An all electric patrol boat that makes use of a variety of eco-conscious materials and technologies has been commissioned by the province of Friesland in the Netherlands.
Most often the boats of this length – 15 metres / 50 feet – that are powered by battery electric engines are ferries, because they can recharge or top up the charge after each trip.
This electric patrol boat, named ‘PW10’, will be out on the water for long periods each day performing a variety of tasks such as inspecting shipping vessels. It will also be used for water sport events and to assist in emergency situations as called upon.
Electric patrol boat has solar panels on cabin roof
At the end of the day she will be charged on shore with ‘green’ energy (presumably from renewable sources). The PW10 also has ten solar panels on the roof of the cab and has also been planned so that it can be converted to hydrogen fuel cell propulsion in the future if desired.
The PW10 will be built by Talsma shipyard and was designed by yacht company Vripack who specialize in ships even larger than this, up to and including the 45m / 148 ft Nordhaven expedition yacht. Five of their yachts have successfully navigated the Northwest Passae, and at the other end of the scale, Vripack created the specifications for and first boat in the one-design V-20 Class of hydrofoiling boats in Solar Sport One solar boat races.
Green technology throughout electric patrol boat
CEO Marnix Hfoeksta was one of the key members of the METSTRADE 2019 panel discussion on designing boats with environmental sensitivity in mind along with the goal of reducing waste at end-of-use.
In the PW10 electric patrol boat the flooring is bamboo, the fast rowing grass which captures large amounts of CO2 and can release as much as 35% percent more oxygen than an equivalent mass of trees. The pipework is of recyclable plastic and the ceiling of the cockpit cabin is made from recycled plastic sourced from discarded PET water bottles.

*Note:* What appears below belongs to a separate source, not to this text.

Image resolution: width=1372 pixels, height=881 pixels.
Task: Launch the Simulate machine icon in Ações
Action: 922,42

There are also ‘green’ innovations integrated into other aspects of the boat. Rather than drawing on the battery to heat the pilot and others in the cabin, the PW10 uses a heat pump, similar o those found in houses. It extracts heat from the surface water the PW10 travels though and transfers the energy to warm the water of two energy storage tanks that are then used to regulate cabin temperature.

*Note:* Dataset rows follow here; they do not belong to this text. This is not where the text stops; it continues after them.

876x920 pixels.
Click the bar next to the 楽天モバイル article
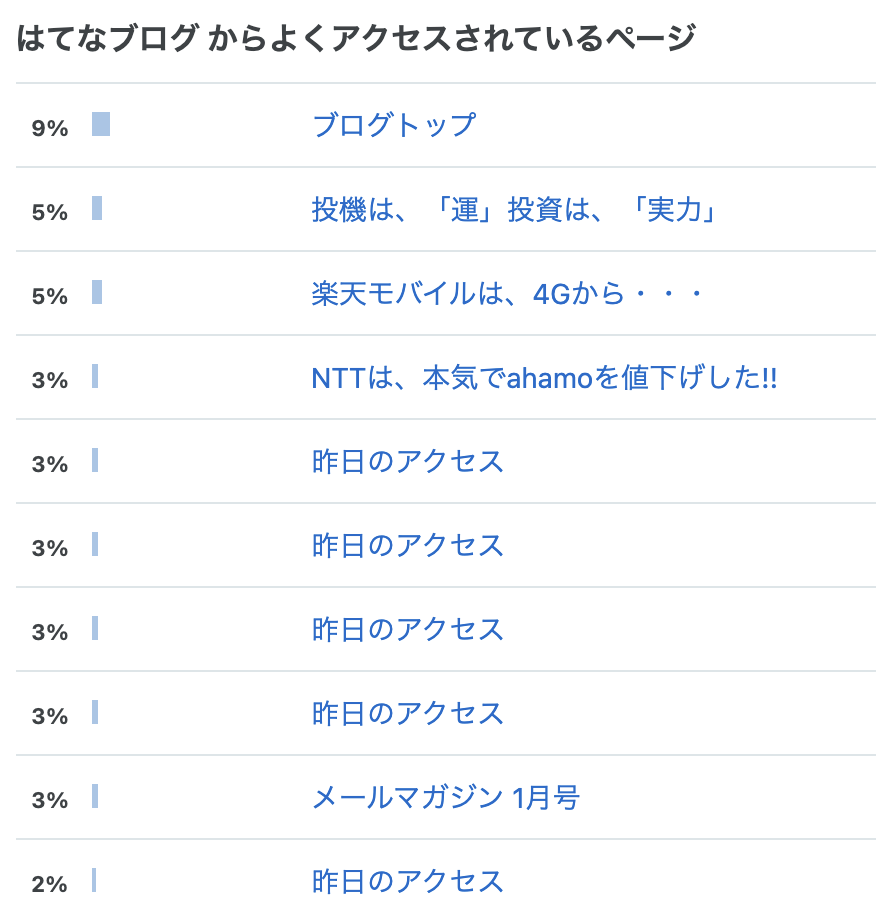tap(97, 292)
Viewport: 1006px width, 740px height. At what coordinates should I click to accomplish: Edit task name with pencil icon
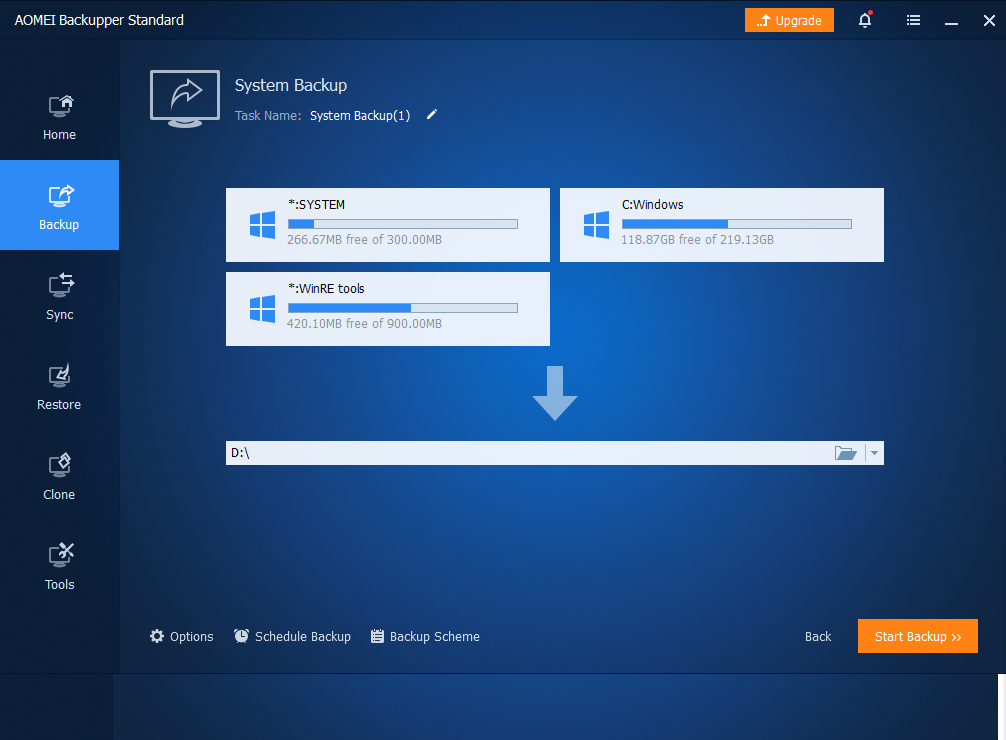432,115
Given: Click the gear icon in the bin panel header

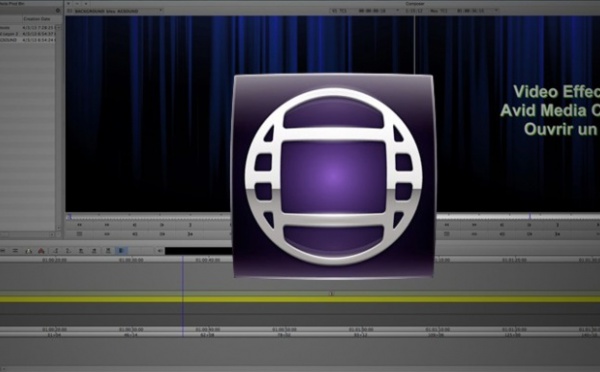Looking at the screenshot, I should click(58, 11).
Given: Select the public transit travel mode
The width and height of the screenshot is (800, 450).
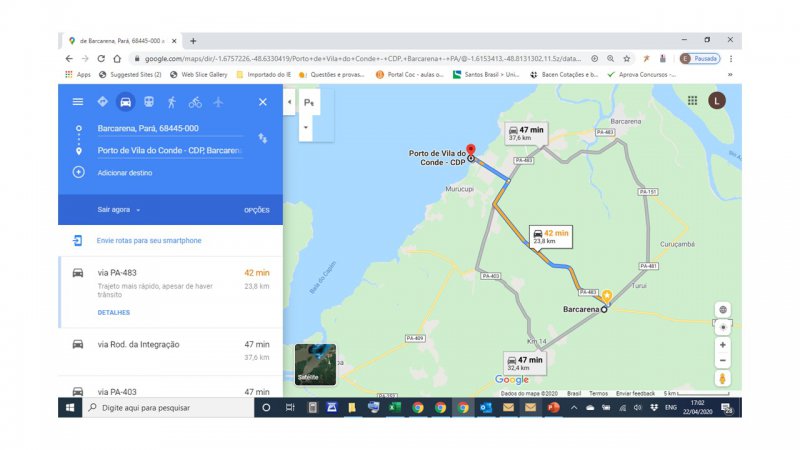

First electric boat for shipyard
This is the first electric boat to be made by the Talsma shipyard, which has a history of taking on forward leading projects. Its portfolio ranges from building hulls for superyachts to converting naval ships to luxury personal cruise boats and even working on the transformation of a shipyard building crane into Amsterdam’s famous Faralda luxury hotel. The budget for the electric patrol boat is 1.6 million euros (US$ 1.7 million).
Gerard Cnossen, Commerical Manager at Talsma, said “It’s great that a Frisian shipyard is building this innovative ship. In addition to direct employment for us, this assignment can be a spin-off for future projects.”